Provided passage:
====
Immigration, Past and Present – One by One, and Into the Millions

By John F. Di Leo 

November 21, 2018 A.D.

Reflections on Immigration at a time of Thanksgiving

Immigration looms large on the public consciousness these days, with daily news stories about the cultural, economic, and historical effects of mass immigration on our nation.

After decades of illegals sneaking across the border in secret, we now see thousands of uninvited illegals traveling together, boldly heading northward through Central America and Mexico, in notorious caravans.

But the daily news also reminds us that the risks of unchecked immigration can be found in legal immigration as well as illegal.   Consider:

Michael Avenatti, the notorious lawyer who recently represented pornstar Stormy Daniels in her frivolous lawsuit against President Trump, was outed for domestic abuse this week. He is alleged – among other things – to have dragged his Estonian girlfriend across the room by her hair in a fit of rage.

Now, the actress in question, Mareli Miniutti, is a legal immigrant from Estonia.  She has lived in New York and Los Angeles, and has had some minor film roles in the past couple of years. Half the age of the infamous lawyer (and presidential candidate?), she reportedly lived with Avenatti for just over a year, since October 2017, putting up with repeated physical abuse until the November 13 incident that led to the filing of charges.
====
Task instructions:
**1)** Reproduce the stretch of the immigration essay from "Immigration looms large" through "in notorious caravans.".
**2)** Write the next part of the immigration essay, picking up right after its last sentence.
The lines that come next are drawn from a separate source, not from the immigration essay.

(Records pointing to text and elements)
====
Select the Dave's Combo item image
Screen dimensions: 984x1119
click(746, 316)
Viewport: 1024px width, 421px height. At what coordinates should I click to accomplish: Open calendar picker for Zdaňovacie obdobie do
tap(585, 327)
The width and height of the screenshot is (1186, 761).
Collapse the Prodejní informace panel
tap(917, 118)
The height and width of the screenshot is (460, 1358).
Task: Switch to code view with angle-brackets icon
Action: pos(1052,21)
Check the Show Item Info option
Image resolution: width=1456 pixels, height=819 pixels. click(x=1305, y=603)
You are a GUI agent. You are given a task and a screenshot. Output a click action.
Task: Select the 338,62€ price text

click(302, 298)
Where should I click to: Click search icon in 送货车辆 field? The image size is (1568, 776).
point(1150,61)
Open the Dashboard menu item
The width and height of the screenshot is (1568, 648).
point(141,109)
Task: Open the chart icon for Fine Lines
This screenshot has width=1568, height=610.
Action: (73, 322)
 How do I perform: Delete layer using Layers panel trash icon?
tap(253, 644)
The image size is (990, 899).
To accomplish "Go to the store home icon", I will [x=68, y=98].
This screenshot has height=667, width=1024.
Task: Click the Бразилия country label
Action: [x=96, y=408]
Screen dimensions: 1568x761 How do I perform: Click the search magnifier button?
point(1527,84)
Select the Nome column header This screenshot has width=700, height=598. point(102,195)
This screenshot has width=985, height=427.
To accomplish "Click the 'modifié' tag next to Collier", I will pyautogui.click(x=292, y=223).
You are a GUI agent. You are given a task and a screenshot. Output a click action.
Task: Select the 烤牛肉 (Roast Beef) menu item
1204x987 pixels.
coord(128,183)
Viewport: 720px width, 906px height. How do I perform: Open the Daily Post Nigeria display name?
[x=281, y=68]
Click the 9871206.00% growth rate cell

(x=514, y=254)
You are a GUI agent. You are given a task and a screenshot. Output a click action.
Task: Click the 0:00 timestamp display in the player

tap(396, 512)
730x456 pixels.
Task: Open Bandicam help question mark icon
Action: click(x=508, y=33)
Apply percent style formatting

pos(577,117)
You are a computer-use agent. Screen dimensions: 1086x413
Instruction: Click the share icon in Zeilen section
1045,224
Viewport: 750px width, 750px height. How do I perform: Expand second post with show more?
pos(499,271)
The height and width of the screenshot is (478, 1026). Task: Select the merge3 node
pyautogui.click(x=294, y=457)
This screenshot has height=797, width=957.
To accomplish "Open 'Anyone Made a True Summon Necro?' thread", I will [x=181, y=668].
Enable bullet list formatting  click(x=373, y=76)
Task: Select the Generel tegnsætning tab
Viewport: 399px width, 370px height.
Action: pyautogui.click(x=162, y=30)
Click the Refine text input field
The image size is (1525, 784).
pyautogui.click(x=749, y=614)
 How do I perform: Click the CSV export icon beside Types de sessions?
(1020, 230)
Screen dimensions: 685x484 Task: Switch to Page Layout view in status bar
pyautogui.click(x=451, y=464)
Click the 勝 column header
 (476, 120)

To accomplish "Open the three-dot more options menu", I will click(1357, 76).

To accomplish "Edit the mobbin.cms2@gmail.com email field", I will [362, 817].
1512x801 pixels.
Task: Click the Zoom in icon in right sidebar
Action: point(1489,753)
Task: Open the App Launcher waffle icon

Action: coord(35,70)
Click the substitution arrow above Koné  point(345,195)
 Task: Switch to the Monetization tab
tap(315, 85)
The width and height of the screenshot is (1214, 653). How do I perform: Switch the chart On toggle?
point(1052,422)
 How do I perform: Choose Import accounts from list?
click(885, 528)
====
Answers for this exercise:
**1)**
Immigration looms large on the public consciousness these days, with daily news stories about the cultural, economic, and historical effects of mass immigration on our nation.

After decades of illegals sneaking across the border in secret, we now see thousands of uninvited illegals traveling together, boldly heading northward through Central America and Mexico, in notorious caravans.

**2)**
Why did she put up with it for a year?  She’s not talking, but it’s presumably for one of the same reasons other people put up with abusive partners: a dependence on the partners for room and board, a lack of a support structure to take care of them if they leave, a lack of familiarity with local law and custom to know whether they can or should prosecute, until long past the point where the rest of us would have filed charges.

As an immigrant, though, all the above reasons are multiplied.  She’s a continent away from her family, a continent away from her home and her culture.  She’s an easy mark for the kind of people whom Mr. Avenatti is alleged to be – people who prey on the weak, taking advantage of those with less confidence, especially those far from home and family.

Her story is the tale of today’s immigrant community, writ large.  Millions who have come from far away settle in the big cities, expecting to be welcomed, only to find that this isn’t where the jobs are anymore. They are welcomed by the Democratic Party… introduced to welfare benefits and public housing complexes, locked into the welfare state, perhaps never realizing they are welcomed only for their position as a source of votes. It’s just a codependent relationship on the grand scale, for those who let themselves get sucked into it.

Which brings us back to the caravans. How things have changed in just a few years… they are now boldly crossing Central America, traveling through Mexico, even with Mexican army/police escorts at points, daring the United States to defend our borders, never dreaming we would refuse to let in these criminals.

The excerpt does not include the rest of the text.